In case you are looking for the cloud based data set for applying ID techniques then use this CIDS data set http://www.di.unipi.it/~hkholidy/projects/cidd/
In case you are looking to create a dataset then you need a cloud setup and perform certain events including attacks. You may also look at the my paper on Intrusion detection and response system (full text available on my profile) to get an idea of the earlier one .
thank you for answer. indeed, we need to create simulated intrusions data set for cloud infrastructure... we will focus on particular attacks in cloud...on the other hand, CIDS data set is not available.... so, my question if can we use ns2 as a simulator for cloud ?!!

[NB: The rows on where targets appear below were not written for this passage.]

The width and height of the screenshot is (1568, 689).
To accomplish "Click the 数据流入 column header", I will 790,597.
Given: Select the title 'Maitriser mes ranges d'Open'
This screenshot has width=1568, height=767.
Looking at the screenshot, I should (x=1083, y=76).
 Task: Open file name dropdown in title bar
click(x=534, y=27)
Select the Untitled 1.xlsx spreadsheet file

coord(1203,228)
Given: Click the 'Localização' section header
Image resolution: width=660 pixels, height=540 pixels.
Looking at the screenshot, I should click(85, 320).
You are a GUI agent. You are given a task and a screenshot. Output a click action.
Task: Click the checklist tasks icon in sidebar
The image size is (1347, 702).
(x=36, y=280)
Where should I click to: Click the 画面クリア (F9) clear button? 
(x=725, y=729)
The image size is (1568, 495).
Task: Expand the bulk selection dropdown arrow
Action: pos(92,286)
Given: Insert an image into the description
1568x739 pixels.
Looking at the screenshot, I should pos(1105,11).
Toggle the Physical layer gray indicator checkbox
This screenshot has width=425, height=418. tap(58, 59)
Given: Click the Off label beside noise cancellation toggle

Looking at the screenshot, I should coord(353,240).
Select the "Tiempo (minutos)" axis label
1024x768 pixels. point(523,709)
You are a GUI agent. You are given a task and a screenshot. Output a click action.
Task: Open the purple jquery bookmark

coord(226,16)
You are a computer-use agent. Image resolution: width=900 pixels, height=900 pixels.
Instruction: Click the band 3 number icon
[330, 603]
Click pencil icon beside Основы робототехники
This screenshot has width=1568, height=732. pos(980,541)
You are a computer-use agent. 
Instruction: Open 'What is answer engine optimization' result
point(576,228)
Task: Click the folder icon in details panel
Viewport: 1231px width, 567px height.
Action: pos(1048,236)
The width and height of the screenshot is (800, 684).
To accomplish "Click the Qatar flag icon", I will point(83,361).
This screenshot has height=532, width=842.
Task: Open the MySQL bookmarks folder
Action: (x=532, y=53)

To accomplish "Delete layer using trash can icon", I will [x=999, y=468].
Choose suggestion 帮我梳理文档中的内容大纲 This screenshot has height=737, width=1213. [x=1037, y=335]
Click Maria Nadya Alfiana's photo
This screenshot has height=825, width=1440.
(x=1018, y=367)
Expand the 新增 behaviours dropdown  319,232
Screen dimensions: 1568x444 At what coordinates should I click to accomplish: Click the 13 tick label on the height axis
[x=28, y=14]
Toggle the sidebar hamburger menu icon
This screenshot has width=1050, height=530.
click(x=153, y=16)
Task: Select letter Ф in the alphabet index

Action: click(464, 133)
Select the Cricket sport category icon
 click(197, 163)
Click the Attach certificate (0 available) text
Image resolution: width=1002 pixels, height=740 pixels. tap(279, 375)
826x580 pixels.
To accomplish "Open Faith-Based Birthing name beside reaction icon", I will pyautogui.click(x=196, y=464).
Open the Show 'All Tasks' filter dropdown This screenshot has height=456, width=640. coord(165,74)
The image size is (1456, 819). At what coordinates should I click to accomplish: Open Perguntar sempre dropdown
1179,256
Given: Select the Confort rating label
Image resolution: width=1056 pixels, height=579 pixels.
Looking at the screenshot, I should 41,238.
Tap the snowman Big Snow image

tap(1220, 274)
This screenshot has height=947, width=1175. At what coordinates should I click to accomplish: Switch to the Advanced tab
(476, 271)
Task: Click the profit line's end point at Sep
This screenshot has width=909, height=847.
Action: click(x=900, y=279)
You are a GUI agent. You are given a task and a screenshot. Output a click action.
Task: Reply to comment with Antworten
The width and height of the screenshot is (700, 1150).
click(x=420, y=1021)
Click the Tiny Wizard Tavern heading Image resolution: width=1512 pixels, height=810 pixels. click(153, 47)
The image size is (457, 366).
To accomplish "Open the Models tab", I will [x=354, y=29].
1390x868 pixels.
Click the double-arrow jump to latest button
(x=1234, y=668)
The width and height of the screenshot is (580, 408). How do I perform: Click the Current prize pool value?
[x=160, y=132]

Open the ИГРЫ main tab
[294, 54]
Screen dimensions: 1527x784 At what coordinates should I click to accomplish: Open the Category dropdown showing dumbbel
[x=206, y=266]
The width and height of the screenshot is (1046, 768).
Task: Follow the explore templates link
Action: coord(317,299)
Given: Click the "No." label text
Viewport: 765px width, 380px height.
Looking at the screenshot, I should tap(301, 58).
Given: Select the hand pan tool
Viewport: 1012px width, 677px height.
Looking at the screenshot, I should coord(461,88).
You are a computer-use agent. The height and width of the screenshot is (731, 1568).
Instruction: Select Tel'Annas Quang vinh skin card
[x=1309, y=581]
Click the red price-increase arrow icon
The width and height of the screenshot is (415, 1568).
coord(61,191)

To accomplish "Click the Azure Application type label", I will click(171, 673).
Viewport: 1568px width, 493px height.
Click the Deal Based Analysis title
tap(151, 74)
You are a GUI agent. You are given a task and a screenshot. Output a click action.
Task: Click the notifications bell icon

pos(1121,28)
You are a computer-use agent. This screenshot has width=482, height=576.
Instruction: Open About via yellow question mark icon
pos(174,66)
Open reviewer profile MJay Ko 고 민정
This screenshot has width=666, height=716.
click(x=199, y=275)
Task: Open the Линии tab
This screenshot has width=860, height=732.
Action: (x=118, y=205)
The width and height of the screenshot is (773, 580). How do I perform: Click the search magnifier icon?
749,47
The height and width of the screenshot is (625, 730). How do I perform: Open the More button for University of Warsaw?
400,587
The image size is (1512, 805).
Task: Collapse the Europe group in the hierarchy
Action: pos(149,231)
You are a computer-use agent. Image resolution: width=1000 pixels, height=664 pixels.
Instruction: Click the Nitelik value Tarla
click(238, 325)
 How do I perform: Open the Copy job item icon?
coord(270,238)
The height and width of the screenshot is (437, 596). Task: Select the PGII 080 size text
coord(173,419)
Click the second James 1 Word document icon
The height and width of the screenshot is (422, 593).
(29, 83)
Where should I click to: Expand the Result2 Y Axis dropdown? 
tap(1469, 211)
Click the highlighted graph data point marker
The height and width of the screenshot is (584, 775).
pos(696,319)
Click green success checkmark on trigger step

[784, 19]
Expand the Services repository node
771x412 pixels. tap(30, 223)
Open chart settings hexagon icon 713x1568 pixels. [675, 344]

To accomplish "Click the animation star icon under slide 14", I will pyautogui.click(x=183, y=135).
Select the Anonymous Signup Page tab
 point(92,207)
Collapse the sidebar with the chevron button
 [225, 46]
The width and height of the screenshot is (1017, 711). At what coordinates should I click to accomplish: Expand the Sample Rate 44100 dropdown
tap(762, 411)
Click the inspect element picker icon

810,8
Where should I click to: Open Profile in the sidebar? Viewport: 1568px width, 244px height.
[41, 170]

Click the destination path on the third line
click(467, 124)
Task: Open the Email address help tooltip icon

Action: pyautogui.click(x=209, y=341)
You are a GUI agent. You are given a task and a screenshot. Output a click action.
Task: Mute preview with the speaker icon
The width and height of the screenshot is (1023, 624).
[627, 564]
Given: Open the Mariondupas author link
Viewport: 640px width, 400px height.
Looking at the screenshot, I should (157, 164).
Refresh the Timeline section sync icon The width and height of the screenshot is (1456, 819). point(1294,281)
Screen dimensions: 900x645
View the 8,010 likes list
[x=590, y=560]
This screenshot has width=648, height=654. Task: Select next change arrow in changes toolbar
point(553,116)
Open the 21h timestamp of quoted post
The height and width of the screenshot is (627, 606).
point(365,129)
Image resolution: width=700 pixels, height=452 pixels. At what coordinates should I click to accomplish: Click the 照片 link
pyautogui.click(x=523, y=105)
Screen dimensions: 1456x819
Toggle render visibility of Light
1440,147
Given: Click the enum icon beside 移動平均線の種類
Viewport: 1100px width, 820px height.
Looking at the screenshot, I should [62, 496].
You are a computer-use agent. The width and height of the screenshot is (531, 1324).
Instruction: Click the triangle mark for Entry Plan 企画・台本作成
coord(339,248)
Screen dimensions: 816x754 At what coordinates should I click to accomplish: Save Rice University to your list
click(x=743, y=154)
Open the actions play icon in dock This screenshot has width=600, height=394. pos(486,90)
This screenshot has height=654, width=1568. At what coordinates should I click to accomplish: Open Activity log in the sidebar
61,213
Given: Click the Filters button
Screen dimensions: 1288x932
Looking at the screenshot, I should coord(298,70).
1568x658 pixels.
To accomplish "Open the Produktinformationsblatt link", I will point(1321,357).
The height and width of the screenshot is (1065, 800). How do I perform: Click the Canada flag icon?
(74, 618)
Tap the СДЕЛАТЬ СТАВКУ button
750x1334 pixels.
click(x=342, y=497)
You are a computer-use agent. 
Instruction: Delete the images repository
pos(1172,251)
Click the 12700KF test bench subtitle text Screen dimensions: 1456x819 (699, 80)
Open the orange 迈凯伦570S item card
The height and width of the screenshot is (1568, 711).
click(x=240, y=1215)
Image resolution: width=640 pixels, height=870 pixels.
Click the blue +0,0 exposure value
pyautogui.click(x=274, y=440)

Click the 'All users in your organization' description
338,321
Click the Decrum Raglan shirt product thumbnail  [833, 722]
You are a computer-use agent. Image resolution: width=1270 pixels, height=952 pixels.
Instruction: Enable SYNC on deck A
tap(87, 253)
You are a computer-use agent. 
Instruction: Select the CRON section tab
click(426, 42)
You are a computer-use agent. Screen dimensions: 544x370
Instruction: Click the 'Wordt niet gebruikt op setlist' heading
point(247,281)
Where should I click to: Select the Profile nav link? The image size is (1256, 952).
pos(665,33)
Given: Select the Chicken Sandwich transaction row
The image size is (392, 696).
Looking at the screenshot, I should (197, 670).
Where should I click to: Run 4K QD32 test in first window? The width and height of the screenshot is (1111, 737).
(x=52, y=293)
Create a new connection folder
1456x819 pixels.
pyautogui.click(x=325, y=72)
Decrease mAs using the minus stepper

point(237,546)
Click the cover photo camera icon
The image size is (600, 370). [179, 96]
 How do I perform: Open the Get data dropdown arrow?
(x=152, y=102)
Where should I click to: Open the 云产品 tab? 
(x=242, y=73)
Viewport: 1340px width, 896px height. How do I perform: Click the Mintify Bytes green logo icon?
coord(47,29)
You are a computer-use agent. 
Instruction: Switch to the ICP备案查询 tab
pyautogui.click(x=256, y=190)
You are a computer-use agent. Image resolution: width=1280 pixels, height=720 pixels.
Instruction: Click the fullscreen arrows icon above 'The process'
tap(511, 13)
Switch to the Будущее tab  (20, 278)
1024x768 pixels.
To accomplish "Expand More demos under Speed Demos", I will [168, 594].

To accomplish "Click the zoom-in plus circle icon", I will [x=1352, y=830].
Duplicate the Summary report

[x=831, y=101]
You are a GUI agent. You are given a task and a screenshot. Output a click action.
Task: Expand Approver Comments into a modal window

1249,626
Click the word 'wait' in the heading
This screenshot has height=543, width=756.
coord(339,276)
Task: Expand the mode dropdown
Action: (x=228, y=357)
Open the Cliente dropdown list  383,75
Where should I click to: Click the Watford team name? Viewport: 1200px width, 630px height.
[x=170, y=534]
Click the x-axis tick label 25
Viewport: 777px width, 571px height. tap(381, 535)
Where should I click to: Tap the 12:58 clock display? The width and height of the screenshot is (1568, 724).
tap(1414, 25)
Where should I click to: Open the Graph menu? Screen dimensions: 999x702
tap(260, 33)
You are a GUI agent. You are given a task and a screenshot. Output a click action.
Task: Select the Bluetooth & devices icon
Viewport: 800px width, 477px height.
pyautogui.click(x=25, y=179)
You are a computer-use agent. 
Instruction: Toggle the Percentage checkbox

Really, your question is one of the top challenging right now to do it in cloud environment.
I give you some essential information which could useful for generating intrusion dataset. First of all, you need simulator for attacks, and another one for normal or you can collect this from a cyber range lab or a real environment. Regarding attack simulators, you can use Metasploit, IXIA perfect storm, lunching attack scripts. Second, you need to understand the labeling process as this the risk task to ensure the fidelity of your data and this one is very difficult to control between end-to- end applications, with respect to time delay. Next, cloud architecture require a wise architecture including, SAAS, IAAS, PAAS models to say that this is for cloud resources. Finally, sniffer such as tcpdum, tshark... etc to capture your traffic, with respect to the reliability of the ground truth for achieving accurate labeling.
I would also give you notice that attacks of KDD99, NSLKDD are very different from current attack philosophy. So, these datasets are not used as dataset for a cloud computing.